*Orientação a*
No trecho selecionado, que imagem veio primeiro à cabeça de quem narra ao ver uma referência à ração humana?

*Trecho selecionado*
Confesso que me assustei quando vi pela primeira vez uma referência à ração humana. A primeira imagem que me veio à cabeça foi um homem nu, de quatro, atacando sofregamente uma tigela na área de serviço de um apartamento.
Sei que muita gente não presta mais atenção ao sabor daquilo que come. Qualquer coisa serve, desde que lhes encha o bucho e os mantenha em pé até o fim do dia. Tem a galera da coxinha com refrigerante e a turma da granola com linhaça dourada. Sem contar com os vegetarianos de carteirinha e os bons e velhos macrobióticos que ainda sobrevivem por aí. Talvez essas tribos não ofereçam resistência à tal ração humana.
Felizmente, ainda tem gente, como eu, que permanece adepta de uma boa refeição. Mesmo que se pegue leve durante a semana, com uns grelhados sóbrios, modestas saladas e pouca carne vermelha, a mesa toma outras cores entre o jantar da sexta e o almoço do domingo.

*Orientação b*
Atualize as linhas, da que contém "Where should I click to: Open Recently" até a que contém "Action: pos(622,18)", substituindo "Viewport" por "Janela". Devolva apenas essas linhas, sem nenhuma outra alteração.

[Registros para localizar itens]
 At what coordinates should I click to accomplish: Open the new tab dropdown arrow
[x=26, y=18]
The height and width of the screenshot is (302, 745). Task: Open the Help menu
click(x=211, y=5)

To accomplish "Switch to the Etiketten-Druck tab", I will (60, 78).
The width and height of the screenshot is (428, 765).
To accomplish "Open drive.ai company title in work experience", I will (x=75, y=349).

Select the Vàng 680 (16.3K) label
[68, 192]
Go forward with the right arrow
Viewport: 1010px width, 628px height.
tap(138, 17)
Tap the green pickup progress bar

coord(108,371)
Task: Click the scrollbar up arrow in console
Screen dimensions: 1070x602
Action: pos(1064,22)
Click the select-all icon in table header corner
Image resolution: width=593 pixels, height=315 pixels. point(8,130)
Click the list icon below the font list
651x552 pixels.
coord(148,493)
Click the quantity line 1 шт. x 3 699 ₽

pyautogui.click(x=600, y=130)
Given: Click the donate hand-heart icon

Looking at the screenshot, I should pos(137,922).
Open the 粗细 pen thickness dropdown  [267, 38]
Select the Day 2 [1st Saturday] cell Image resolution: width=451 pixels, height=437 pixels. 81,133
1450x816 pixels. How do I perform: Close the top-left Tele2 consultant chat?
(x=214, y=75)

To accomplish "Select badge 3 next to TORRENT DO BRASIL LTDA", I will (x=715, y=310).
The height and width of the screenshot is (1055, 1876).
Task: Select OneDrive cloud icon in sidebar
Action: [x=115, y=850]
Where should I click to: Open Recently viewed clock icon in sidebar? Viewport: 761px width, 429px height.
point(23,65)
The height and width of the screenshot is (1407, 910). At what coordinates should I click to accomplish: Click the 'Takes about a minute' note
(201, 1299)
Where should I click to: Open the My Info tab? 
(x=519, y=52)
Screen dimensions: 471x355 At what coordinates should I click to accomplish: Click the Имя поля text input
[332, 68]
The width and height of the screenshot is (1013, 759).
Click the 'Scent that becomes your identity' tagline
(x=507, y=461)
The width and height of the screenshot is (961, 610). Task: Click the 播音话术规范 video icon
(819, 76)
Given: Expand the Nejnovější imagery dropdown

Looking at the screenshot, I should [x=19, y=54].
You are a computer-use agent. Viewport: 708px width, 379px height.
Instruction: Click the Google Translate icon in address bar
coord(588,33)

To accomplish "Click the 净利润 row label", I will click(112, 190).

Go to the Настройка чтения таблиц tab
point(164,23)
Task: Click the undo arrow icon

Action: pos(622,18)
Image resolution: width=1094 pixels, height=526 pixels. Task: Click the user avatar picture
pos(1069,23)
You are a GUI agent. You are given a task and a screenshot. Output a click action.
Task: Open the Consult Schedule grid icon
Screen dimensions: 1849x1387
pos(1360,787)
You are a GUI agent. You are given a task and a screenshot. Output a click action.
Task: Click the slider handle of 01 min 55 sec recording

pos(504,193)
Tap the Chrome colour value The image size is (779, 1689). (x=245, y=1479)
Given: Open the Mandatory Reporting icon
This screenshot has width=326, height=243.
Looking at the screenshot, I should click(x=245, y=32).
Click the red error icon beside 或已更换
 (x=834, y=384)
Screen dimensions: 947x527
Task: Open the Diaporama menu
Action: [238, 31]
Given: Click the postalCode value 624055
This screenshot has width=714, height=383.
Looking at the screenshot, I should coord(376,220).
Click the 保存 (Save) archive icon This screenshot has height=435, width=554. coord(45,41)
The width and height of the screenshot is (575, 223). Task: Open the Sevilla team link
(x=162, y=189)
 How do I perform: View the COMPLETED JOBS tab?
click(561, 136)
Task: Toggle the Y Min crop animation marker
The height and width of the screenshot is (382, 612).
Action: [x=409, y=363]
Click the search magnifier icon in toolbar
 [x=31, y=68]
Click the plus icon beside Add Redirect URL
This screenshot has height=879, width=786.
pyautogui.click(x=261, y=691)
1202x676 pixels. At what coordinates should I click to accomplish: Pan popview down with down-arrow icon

*Resposta completa a*
Um homem nu, de quatro, atacando sofregamente uma tigela na área de serviço de um apartamento.

*Resposta completa b*
Where should I click to: Open Recently viewed clock icon in sidebar? Janela: 761px width, 429px height.
point(23,65)
The height and width of the screenshot is (1407, 910). At what coordinates should I click to accomplish: Click the 'Takes about a minute' note
(201, 1299)
Where should I click to: Open the My Info tab? 
(x=519, y=52)
Screen dimensions: 471x355 At what coordinates should I click to accomplish: Click the Имя поля text input
[332, 68]
The width and height of the screenshot is (1013, 759).
Click the 'Scent that becomes your identity' tagline
(x=507, y=461)
The width and height of the screenshot is (961, 610). Task: Click the 播音话术规范 video icon
(819, 76)
Given: Expand the Nejnovější imagery dropdown

Looking at the screenshot, I should [x=19, y=54].
You are a computer-use agent. Janela: 708px width, 379px height.
Instruction: Click the Google Translate icon in address bar
coord(588,33)

To accomplish "Click the 净利润 row label", I will click(112, 190).

Go to the Настройка чтения таблиц tab
point(164,23)
Task: Click the undo arrow icon

Action: pos(622,18)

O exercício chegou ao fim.